Tuesday, September 13, 2011
Saturday, September 10, 2011
You may be wondering how I can have no time to write when I am sitting at a skilled nursing facility with only 2 sixty to seventy-eight minute of scheduled physical and occupational therapy Monday through Friday.
Me too. I should keep an oral diary of how I spend the minutes of every day, but I would be afraid to look at the results. I know that they will wake me at 7:30 each morning to ask if I will be coming down to breakfast. Usually I am awake two hours by then. 5:30 the pain often wakes me and I spend the time it takes the sun to rise trying to unwrap myself fro the coil of sleeping without crying or moaning. One morning when I gave in too loudly, I had 2 CNAs at my door thinking I must have fallen.

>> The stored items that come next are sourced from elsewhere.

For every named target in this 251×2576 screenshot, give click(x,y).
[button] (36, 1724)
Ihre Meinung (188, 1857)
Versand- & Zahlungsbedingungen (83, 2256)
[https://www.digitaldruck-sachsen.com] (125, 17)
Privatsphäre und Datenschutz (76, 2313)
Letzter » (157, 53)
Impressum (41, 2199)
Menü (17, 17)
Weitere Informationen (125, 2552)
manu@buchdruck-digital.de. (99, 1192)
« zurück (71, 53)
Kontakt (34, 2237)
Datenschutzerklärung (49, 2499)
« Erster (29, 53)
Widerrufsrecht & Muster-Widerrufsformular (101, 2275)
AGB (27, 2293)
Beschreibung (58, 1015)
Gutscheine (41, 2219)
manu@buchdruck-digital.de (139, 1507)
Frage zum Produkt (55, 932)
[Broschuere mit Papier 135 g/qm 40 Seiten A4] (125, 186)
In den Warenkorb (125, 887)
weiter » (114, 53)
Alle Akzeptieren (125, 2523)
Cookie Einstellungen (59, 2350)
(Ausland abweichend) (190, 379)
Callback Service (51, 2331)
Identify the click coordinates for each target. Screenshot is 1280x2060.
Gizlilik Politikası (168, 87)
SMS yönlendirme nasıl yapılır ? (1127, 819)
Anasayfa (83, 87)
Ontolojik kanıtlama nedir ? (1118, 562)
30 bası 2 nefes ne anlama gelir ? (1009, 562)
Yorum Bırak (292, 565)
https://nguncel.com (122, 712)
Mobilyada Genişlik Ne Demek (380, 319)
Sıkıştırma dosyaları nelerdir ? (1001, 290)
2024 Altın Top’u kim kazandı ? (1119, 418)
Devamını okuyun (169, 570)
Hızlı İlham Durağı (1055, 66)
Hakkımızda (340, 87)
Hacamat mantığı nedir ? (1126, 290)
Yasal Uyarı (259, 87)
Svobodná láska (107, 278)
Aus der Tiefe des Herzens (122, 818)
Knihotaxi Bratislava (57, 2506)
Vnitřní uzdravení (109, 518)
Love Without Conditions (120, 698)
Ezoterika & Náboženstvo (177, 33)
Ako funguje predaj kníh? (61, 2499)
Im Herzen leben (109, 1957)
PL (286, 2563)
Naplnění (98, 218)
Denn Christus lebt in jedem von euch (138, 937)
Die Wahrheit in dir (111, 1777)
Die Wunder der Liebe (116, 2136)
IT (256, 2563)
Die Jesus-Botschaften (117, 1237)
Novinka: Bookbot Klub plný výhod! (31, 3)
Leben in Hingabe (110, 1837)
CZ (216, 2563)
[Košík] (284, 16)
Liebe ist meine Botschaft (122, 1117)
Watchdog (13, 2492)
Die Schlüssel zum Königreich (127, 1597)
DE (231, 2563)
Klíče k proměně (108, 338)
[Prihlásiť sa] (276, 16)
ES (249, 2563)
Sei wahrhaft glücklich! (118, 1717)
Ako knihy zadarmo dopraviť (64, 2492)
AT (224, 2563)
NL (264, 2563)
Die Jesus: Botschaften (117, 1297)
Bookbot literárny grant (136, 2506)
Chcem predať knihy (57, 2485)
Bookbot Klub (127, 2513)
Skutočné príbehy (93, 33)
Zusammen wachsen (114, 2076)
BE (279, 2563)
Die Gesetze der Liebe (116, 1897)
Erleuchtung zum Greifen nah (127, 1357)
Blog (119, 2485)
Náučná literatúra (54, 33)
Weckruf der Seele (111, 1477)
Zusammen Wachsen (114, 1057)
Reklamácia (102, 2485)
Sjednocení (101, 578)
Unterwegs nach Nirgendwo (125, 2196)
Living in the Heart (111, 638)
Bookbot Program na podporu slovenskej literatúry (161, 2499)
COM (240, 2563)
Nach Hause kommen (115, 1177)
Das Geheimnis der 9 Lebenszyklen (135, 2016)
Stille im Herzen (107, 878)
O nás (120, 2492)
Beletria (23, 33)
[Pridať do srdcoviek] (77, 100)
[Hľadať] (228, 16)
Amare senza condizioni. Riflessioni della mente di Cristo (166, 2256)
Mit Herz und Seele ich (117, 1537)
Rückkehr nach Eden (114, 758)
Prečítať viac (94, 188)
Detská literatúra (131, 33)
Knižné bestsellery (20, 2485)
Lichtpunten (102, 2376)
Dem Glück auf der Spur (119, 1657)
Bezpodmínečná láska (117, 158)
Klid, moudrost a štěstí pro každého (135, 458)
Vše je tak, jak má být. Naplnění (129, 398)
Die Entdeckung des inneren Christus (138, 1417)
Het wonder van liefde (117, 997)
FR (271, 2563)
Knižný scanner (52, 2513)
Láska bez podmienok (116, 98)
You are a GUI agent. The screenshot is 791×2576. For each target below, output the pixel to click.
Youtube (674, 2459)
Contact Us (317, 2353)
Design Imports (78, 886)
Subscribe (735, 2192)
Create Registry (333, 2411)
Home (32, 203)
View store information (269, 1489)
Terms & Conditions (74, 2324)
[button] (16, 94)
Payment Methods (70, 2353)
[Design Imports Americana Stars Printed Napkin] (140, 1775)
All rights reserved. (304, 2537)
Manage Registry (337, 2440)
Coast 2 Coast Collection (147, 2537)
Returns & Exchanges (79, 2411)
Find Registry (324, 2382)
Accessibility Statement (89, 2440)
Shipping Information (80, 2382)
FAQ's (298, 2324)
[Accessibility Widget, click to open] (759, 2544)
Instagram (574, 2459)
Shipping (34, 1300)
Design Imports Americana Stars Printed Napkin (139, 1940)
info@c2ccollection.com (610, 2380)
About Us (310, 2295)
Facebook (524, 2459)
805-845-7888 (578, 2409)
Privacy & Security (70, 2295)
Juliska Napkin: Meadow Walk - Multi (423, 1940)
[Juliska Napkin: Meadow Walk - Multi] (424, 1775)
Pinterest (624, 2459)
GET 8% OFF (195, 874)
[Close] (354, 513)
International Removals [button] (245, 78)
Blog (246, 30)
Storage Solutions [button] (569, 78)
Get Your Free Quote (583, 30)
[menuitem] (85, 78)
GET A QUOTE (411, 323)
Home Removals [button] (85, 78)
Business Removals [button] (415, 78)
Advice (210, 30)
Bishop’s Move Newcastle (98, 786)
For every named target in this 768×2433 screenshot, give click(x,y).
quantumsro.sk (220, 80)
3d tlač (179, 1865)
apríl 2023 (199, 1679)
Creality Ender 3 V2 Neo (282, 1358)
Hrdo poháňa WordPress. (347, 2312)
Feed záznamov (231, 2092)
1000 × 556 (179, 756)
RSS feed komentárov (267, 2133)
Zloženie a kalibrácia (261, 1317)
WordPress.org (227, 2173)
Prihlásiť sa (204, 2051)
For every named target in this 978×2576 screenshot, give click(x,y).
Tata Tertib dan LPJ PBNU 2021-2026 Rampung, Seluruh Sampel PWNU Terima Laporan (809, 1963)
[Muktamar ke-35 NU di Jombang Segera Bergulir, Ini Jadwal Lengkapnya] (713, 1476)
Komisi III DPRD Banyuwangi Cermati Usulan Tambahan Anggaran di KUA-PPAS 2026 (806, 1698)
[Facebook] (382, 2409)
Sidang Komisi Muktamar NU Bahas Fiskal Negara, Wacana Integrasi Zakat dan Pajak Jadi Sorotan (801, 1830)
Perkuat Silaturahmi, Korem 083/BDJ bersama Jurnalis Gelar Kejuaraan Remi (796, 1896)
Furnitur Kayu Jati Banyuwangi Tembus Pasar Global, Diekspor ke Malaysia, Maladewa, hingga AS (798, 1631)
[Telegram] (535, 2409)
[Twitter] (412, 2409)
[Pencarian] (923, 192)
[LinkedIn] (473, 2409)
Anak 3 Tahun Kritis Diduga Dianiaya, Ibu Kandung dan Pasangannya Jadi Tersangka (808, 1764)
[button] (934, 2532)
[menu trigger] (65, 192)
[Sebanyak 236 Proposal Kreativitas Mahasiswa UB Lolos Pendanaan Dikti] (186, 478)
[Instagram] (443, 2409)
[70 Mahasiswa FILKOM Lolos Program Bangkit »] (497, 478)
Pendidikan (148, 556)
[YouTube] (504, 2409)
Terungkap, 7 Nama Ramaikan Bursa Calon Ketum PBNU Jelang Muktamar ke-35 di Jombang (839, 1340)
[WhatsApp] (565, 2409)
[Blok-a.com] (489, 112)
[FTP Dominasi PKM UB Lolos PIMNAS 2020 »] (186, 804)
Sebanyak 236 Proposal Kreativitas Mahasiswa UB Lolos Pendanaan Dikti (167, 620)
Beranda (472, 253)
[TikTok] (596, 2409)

So from 5:30 am to 10:30 pm when I have settled in bed for the night is 17 hours. Where do they go? Here's a schedule from memory of one typical day:
5:30 to 7:30- Waking up, sublimating pain, wishing someone would guess oe sense I need pain meds and bring them to me. I don't squeeze my call button because I like to think of myself as stoic. It takes part of that time to hurtle myself off the bed toward my walker for the three steps and turn shuffle that gets me to the bedside potty chair. The potty chair has an invisible call button on it. I know this because someone always knocks on my door as soon as I sit on it.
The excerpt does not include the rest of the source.